** ACTIVITY **
Every line of the material that mentions the word "computer" should be copied out.

** INFORMATION PROVIDED **
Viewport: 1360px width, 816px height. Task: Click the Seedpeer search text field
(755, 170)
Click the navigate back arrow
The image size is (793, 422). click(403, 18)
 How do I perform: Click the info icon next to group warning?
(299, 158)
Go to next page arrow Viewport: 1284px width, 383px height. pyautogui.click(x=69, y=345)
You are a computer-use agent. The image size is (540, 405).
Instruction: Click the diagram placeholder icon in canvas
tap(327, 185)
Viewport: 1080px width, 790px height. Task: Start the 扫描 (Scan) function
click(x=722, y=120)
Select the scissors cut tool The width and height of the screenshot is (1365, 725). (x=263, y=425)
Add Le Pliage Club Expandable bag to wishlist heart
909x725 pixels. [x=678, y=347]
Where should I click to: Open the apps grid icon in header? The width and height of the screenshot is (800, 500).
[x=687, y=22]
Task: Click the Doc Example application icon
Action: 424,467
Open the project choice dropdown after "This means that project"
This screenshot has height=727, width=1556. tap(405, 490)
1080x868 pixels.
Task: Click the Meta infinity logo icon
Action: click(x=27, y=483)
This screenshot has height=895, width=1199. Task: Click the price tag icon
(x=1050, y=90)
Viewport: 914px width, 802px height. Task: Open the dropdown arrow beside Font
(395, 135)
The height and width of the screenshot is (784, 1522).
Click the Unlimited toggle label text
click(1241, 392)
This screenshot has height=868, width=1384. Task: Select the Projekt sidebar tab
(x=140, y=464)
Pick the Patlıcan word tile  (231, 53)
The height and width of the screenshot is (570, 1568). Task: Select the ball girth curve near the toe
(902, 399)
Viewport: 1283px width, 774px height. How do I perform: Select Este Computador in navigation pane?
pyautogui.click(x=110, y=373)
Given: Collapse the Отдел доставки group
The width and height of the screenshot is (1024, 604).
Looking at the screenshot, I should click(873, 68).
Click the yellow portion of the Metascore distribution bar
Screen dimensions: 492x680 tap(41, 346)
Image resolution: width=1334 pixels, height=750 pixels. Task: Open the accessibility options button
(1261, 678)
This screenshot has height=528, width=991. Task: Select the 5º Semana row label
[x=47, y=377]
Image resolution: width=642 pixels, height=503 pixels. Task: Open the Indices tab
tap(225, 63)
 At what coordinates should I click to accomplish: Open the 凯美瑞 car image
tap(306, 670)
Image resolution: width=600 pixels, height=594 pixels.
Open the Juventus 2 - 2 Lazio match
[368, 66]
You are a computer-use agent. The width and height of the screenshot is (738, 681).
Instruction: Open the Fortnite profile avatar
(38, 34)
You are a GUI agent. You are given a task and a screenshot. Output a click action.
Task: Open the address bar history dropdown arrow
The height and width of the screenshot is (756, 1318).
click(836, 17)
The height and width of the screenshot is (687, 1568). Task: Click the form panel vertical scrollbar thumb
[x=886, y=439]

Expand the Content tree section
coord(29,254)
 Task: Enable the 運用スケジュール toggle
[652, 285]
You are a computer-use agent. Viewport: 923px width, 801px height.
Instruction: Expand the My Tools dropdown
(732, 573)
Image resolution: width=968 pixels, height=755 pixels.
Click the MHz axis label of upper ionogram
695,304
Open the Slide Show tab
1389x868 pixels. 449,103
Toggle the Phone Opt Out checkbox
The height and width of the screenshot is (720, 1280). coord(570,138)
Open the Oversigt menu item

** ANSWER TO THE EXERCISE **
You are a computer-use agent. The image size is (540, 405).
You are a computer-use agent. The width and height of the screenshot is (738, 681).
You are a computer-use agent. Viewport: 923px width, 801px height.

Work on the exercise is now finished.